* Prompt: Copy every record that appears below, exactly as it stands.

* Record extracts:
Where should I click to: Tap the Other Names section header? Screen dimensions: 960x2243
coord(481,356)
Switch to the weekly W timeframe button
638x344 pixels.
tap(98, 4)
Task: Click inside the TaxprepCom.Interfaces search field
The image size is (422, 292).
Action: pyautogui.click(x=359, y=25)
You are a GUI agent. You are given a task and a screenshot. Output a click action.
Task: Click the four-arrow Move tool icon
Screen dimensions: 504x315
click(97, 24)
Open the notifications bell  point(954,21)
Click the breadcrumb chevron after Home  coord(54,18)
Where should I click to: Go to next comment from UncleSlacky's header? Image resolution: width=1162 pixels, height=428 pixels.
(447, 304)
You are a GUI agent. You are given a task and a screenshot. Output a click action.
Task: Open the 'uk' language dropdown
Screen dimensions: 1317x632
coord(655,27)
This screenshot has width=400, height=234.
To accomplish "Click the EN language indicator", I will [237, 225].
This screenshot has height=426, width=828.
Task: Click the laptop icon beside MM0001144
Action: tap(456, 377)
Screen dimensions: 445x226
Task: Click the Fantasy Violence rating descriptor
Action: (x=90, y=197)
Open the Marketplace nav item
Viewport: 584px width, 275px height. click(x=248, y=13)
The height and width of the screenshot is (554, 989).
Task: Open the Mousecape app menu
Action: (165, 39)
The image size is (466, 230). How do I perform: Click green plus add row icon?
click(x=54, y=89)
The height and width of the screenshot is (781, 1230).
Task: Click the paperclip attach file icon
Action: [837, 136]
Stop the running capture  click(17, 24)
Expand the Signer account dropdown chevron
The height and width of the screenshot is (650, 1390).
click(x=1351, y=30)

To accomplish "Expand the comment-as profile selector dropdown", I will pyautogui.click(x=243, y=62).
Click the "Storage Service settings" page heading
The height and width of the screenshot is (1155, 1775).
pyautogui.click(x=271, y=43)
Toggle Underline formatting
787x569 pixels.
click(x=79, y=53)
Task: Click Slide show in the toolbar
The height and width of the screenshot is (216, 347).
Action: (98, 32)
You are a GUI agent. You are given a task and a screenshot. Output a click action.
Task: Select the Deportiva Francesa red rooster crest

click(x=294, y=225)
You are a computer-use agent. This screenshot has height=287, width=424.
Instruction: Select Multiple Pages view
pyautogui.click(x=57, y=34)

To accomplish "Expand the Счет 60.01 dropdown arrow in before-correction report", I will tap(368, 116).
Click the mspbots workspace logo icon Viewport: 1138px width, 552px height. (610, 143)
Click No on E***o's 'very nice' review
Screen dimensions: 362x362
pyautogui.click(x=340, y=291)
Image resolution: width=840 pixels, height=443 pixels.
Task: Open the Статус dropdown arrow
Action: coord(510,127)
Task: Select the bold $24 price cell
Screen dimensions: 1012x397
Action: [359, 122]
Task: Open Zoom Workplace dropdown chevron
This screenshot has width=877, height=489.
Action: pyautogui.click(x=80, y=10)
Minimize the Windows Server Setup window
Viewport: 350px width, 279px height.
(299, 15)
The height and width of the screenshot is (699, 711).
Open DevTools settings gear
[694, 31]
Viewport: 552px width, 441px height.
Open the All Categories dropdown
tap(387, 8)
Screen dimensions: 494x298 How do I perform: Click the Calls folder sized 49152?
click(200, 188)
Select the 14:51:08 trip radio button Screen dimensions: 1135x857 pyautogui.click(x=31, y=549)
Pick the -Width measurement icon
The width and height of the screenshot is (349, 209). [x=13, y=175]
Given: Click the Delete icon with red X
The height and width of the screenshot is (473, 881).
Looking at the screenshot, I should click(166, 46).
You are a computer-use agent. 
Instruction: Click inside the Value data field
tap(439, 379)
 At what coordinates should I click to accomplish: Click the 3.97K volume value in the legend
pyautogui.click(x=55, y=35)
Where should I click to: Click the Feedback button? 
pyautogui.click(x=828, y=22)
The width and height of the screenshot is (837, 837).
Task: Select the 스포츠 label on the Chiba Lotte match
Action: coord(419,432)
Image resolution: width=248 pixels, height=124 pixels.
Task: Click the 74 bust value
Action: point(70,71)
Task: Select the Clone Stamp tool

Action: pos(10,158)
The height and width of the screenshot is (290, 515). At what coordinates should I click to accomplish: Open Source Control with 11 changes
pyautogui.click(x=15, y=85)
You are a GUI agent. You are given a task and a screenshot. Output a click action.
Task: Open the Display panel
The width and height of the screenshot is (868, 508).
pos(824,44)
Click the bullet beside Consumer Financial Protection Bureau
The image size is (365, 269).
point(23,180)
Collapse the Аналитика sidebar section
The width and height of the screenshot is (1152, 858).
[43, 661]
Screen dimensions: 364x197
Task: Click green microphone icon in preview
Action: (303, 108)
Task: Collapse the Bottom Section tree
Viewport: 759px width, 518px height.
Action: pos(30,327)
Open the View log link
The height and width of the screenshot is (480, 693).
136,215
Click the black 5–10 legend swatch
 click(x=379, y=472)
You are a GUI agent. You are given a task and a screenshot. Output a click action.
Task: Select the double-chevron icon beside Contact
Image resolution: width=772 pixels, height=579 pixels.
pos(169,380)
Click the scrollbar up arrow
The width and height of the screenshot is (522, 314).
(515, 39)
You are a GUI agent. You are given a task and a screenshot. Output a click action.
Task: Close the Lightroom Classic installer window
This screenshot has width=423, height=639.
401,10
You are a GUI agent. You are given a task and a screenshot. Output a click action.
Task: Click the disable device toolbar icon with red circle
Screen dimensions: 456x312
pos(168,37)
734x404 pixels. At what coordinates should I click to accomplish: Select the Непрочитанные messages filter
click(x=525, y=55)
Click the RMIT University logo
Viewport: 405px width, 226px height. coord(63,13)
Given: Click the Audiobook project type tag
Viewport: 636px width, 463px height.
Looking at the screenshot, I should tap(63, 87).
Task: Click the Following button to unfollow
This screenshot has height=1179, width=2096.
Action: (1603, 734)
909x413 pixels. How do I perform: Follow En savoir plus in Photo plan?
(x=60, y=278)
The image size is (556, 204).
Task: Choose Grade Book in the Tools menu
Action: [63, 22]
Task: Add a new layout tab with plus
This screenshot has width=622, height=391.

* Expected answer:
Where should I click to: Tap the Other Names section header? Screen dimensions: 960x2243
coord(481,356)
Switch to the weekly W timeframe button
638x344 pixels.
tap(98, 4)
Task: Click inside the TaxprepCom.Interfaces search field
The image size is (422, 292).
Action: pyautogui.click(x=359, y=25)
You are a GUI agent. You are given a task and a screenshot. Output a click action.
Task: Click the four-arrow Move tool icon
Screen dimensions: 504x315
click(97, 24)
Open the notifications bell  point(954,21)
Click the breadcrumb chevron after Home  coord(54,18)
Where should I click to: Go to next comment from UncleSlacky's header? Image resolution: width=1162 pixels, height=428 pixels.
(447, 304)
You are a GUI agent. You are given a task and a screenshot. Output a click action.
Task: Open the 'uk' language dropdown
Screen dimensions: 1317x632
coord(655,27)
This screenshot has width=400, height=234.
To accomplish "Click the EN language indicator", I will [237, 225].
This screenshot has height=426, width=828.
Task: Click the laptop icon beside MM0001144
Action: tap(456, 377)
Screen dimensions: 445x226
Task: Click the Fantasy Violence rating descriptor
Action: (x=90, y=197)
Open the Marketplace nav item
Viewport: 584px width, 275px height. click(x=248, y=13)
The height and width of the screenshot is (554, 989).
Task: Open the Mousecape app menu
Action: (165, 39)
The image size is (466, 230). How do I perform: Click green plus add row icon?
click(x=54, y=89)
The height and width of the screenshot is (781, 1230).
Task: Click the paperclip attach file icon
Action: [837, 136]
Stop the running capture  click(17, 24)
Expand the Signer account dropdown chevron
The height and width of the screenshot is (650, 1390).
click(x=1351, y=30)

To accomplish "Expand the comment-as profile selector dropdown", I will pyautogui.click(x=243, y=62).
Click the "Storage Service settings" page heading
The height and width of the screenshot is (1155, 1775).
pyautogui.click(x=271, y=43)
Toggle Underline formatting
787x569 pixels.
click(x=79, y=53)
Task: Click Slide show in the toolbar
The height and width of the screenshot is (216, 347).
Action: (98, 32)
You are a GUI agent. You are given a task and a screenshot. Output a click action.
Task: Select the Deportiva Francesa red rooster crest

click(x=294, y=225)
You are a computer-use agent. This screenshot has height=287, width=424.
Instruction: Select Multiple Pages view
pyautogui.click(x=57, y=34)

To accomplish "Expand the Счет 60.01 dropdown arrow in before-correction report", I will tap(368, 116).
Click the mspbots workspace logo icon Viewport: 1138px width, 552px height. (610, 143)
Click No on E***o's 'very nice' review
Screen dimensions: 362x362
pyautogui.click(x=340, y=291)
Image resolution: width=840 pixels, height=443 pixels.
Task: Open the Статус dropdown arrow
Action: coord(510,127)
Task: Select the bold $24 price cell
Screen dimensions: 1012x397
Action: [359, 122]
Task: Open Zoom Workplace dropdown chevron
This screenshot has width=877, height=489.
Action: pyautogui.click(x=80, y=10)
Minimize the Windows Server Setup window
Viewport: 350px width, 279px height.
(299, 15)
The height and width of the screenshot is (699, 711).
Open DevTools settings gear
[694, 31]
Viewport: 552px width, 441px height.
Open the All Categories dropdown
tap(387, 8)
Screen dimensions: 494x298 How do I perform: Click the Calls folder sized 49152?
click(200, 188)
Select the 14:51:08 trip radio button Screen dimensions: 1135x857 pyautogui.click(x=31, y=549)
Pick the -Width measurement icon
The width and height of the screenshot is (349, 209). [x=13, y=175]
Given: Click the Delete icon with red X
The height and width of the screenshot is (473, 881).
Looking at the screenshot, I should click(166, 46).
You are a computer-use agent. 
Instruction: Click inside the Value data field
tap(439, 379)
 At what coordinates should I click to accomplish: Click the 3.97K volume value in the legend
pyautogui.click(x=55, y=35)
Where should I click to: Click the Feedback button? 
pyautogui.click(x=828, y=22)
The width and height of the screenshot is (837, 837).
Task: Select the 스포츠 label on the Chiba Lotte match
Action: coord(419,432)
Image resolution: width=248 pixels, height=124 pixels.
Task: Click the 74 bust value
Action: point(70,71)
Task: Select the Clone Stamp tool

Action: pos(10,158)
The height and width of the screenshot is (290, 515). At what coordinates should I click to accomplish: Open Source Control with 11 changes
pyautogui.click(x=15, y=85)
You are a GUI agent. You are given a task and a screenshot. Output a click action.
Task: Open the Display panel
The width and height of the screenshot is (868, 508).
pos(824,44)
Click the bullet beside Consumer Financial Protection Bureau
The image size is (365, 269).
point(23,180)
Collapse the Аналитика sidebar section
The width and height of the screenshot is (1152, 858).
[43, 661]
Screen dimensions: 364x197
Task: Click green microphone icon in preview
Action: (303, 108)
Task: Collapse the Bottom Section tree
Viewport: 759px width, 518px height.
Action: pos(30,327)
Open the View log link
The height and width of the screenshot is (480, 693).
136,215
Click the black 5–10 legend swatch
 click(x=379, y=472)
You are a GUI agent. You are given a task and a screenshot. Output a click action.
Task: Select the double-chevron icon beside Contact
Image resolution: width=772 pixels, height=579 pixels.
pos(169,380)
Click the scrollbar up arrow
The width and height of the screenshot is (522, 314).
(515, 39)
You are a GUI agent. You are given a task and a screenshot. Output a click action.
Task: Close the Lightroom Classic installer window
This screenshot has width=423, height=639.
401,10
You are a GUI agent. You are given a task and a screenshot. Output a click action.
Task: Click the disable device toolbar icon with red circle
Screen dimensions: 456x312
pos(168,37)
734x404 pixels. At what coordinates should I click to accomplish: Select the Непрочитанные messages filter
click(x=525, y=55)
Click the RMIT University logo
Viewport: 405px width, 226px height. coord(63,13)
Given: Click the Audiobook project type tag
Viewport: 636px width, 463px height.
Looking at the screenshot, I should tap(63, 87).
Task: Click the Following button to unfollow
This screenshot has height=1179, width=2096.
Action: (1603, 734)
909x413 pixels. How do I perform: Follow En savoir plus in Photo plan?
(x=60, y=278)
The image size is (556, 204).
Task: Choose Grade Book in the Tools menu
Action: [63, 22]
Task: Add a new layout tab with plus
This screenshot has width=622, height=391.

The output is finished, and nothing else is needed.